In a briefing with the White House press corps, Scott McClellan, the president's spokesman, said he himself did not learn until about 6 a.m. on Sunday that it was Mr. Cheney who had shot the lawyer, Harry Whittington, 78, when the two were on a weekend quail hunting trip along with several others at the Armstrong Ranch in South Texas.
Mr. Whittington is still listed in stable condition at the intensive care unit of Christus Spohn Memorial Hospital in nearby Corpus Christi, Tex. Peter Banko, the hospital administrator, told reporters today that Mr. Whittington would be moved out of the intensive care unit later in the day but that no date had yet been set for him to leave the hospital.
The White House has been criticized for not publicly reporting the incident, or details of what happened, even up to today, when Mr. McClellan deflected most questions about the matter to the vice president's office.
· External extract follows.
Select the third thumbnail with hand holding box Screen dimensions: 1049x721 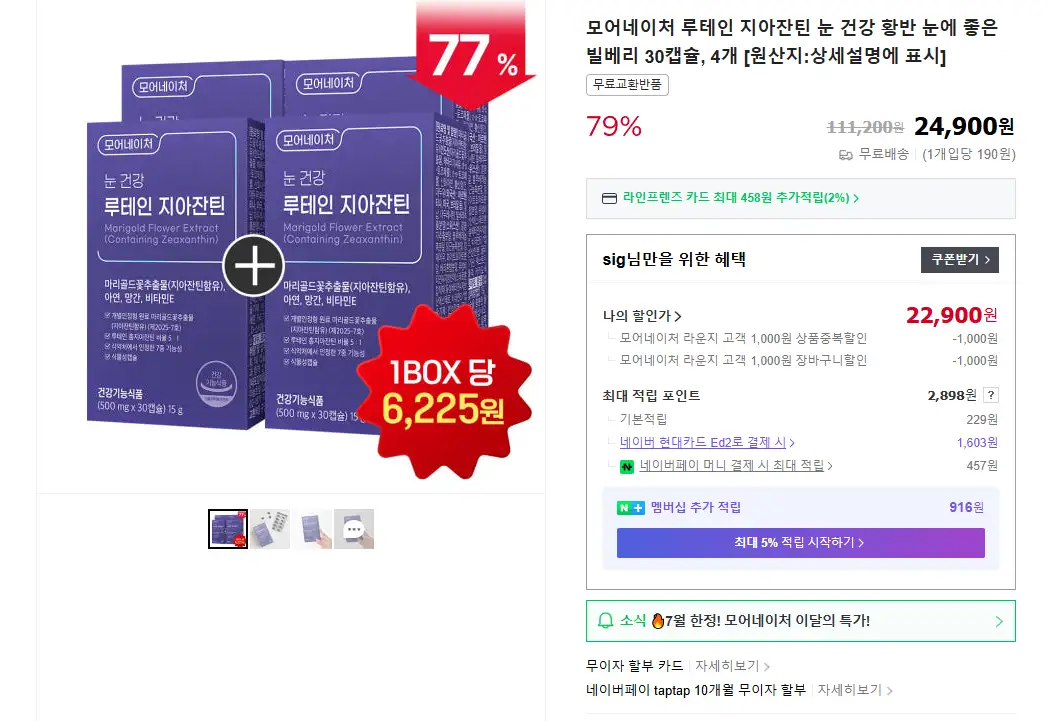312,529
News of the shooting was first reported on the Web site of The Corpus Christi Caller-Times, after the owner of the ranch, Katherine Armstrong, called reporters there late Sunday morning to tell them of the incident, which had taken place about 18 hours earlier.
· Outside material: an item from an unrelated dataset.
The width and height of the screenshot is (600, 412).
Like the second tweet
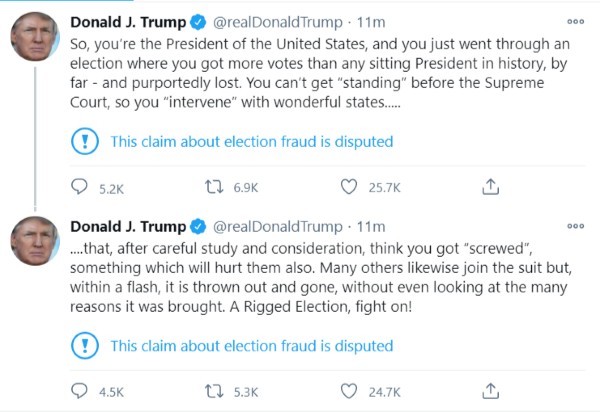click(349, 391)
Ms. Armstrong, who was with the hunting party at the time of the shooting, told The Caller-Times that Mr. Cheney turned to shoot quail that had just flown into the air, accidentally peppering one side of Mr. Whittington's body. She said Mr. Cheney was unaware Mr. Whittington had approached him from behind, as the Texas lawyer had not followed hunting protocol and announced his presence to the other hunters.
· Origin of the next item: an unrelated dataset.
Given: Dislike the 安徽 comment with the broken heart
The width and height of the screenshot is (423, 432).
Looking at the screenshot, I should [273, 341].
"This is of course not something that you want to happen, but it does happen sometimes," she told the newspaper. "It's a risk when any shooting sport is involved."
Mr. McClellan was questioned intensely by the White House press corps today about why the White House never released the information itself and why it was left to a private citizen to report to the world that the vice president of the United States had been involved in a shooting. They also seemed frustrated that Mr. McClellan could not tell them exactly when Mr. Bush learned that the vice president himself had shot Mr. Whittington.
"The very first priority was making sure that Mr. Whittington was getting the medical care he needed," Mr. McClellan said. "Secondary to that is gathering the facts so you can provide that information to the public. Those facts were coming back to us throughout the evening and into the morning."
He said that Andy Card, the chief of staff, notified the president of the incident on Saturday, at about 7 or 8 p.m., and that later, Karl Rove, the deputy chief of staff, told him that the vice president was involved.
Mr. McClellan would not answer questions about whether Mr. Cheney had called the president himself to tell him about it.
Mr. McClellan seemed on the defensive several times during the briefing about why the fullest accounts of the incident seemed to come from Ms. Armstrong, who told The Associated Press and CNN on Sunday that it was her idea to go to the press.
"I said, Mr. Vice President, this is going to be public, and I'm comfortable going to the hometown newspaper," she told The A.P. in a telephone interview. "And he said, you go ahead and do whatever you are comfortable doing."
Mr. McClellan said, "The vice president thought that Ms. Armstrong should be the first one to go out there and provide that information to the public, which she did. She reached out early Sunday morning to do so."
He added: "I think you can always look back at these issues and look at how to do a better job."